[Rows showing where targets appear]
○ ○ ○
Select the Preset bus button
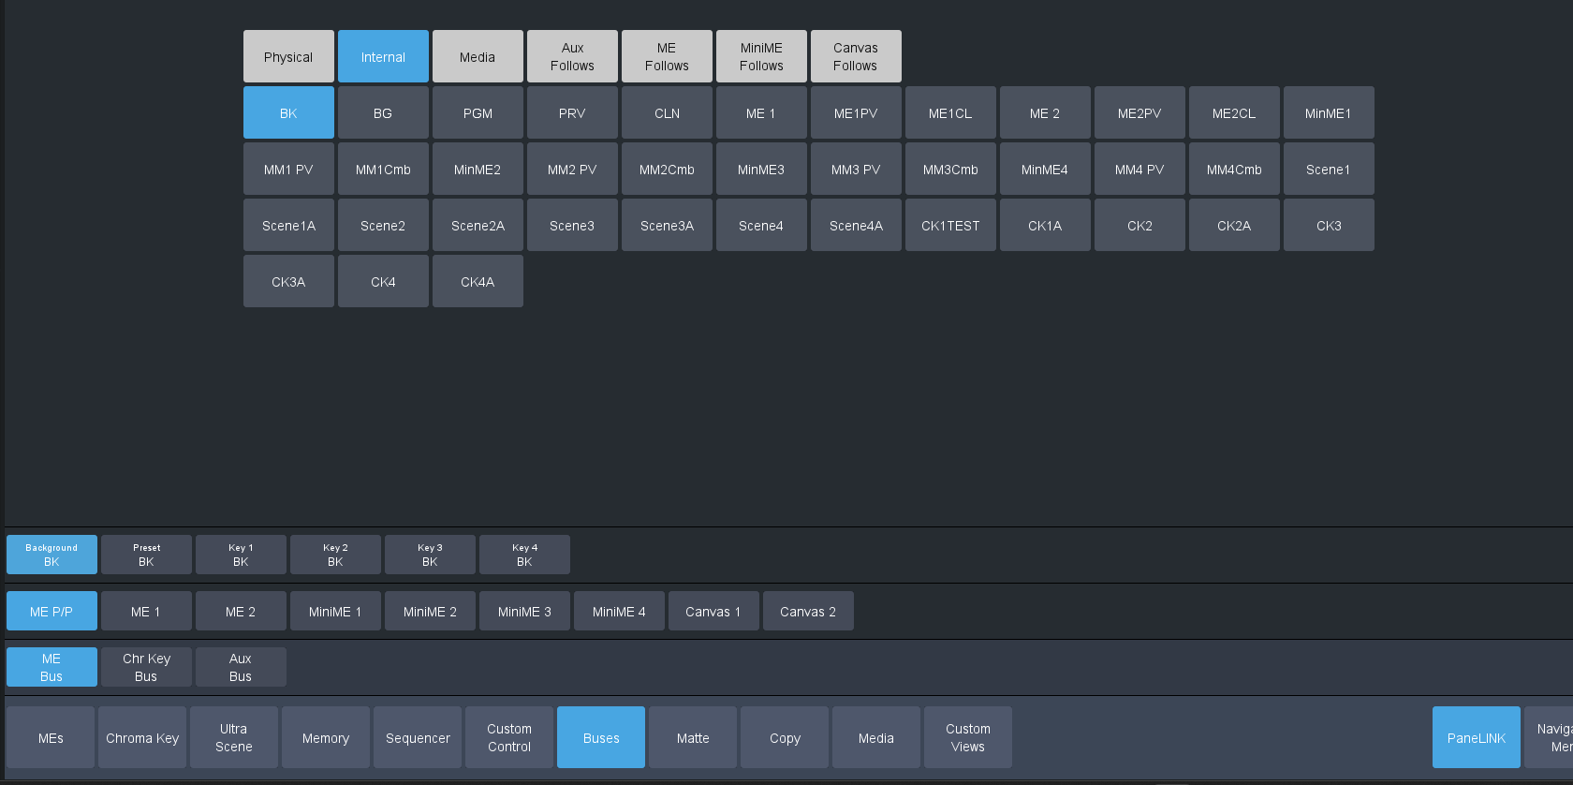The width and height of the screenshot is (1573, 785). pyautogui.click(x=146, y=555)
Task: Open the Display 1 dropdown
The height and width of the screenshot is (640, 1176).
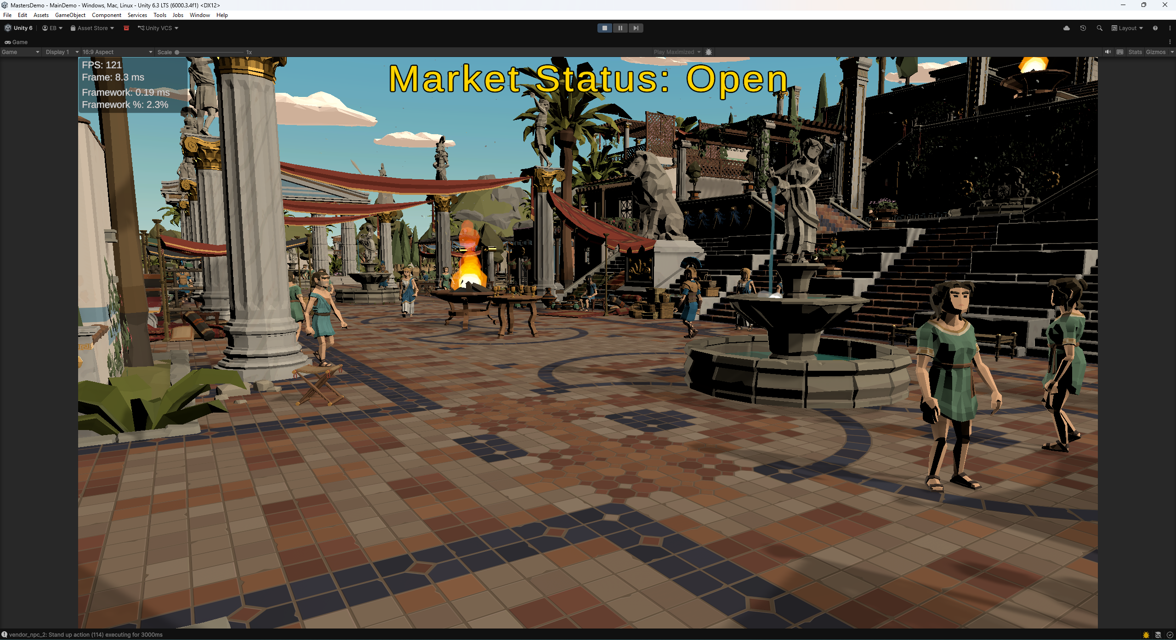Action: click(x=61, y=52)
○ ○ ○
Exercise aim:
Return the rows above line for line without any changes, and leave the pictures out of your answer.

Answer to this problem:
Select the Preset bus button
The width and height of the screenshot is (1573, 785). pyautogui.click(x=146, y=555)
Task: Open the Display 1 dropdown
The height and width of the screenshot is (640, 1176).
Action: click(x=61, y=52)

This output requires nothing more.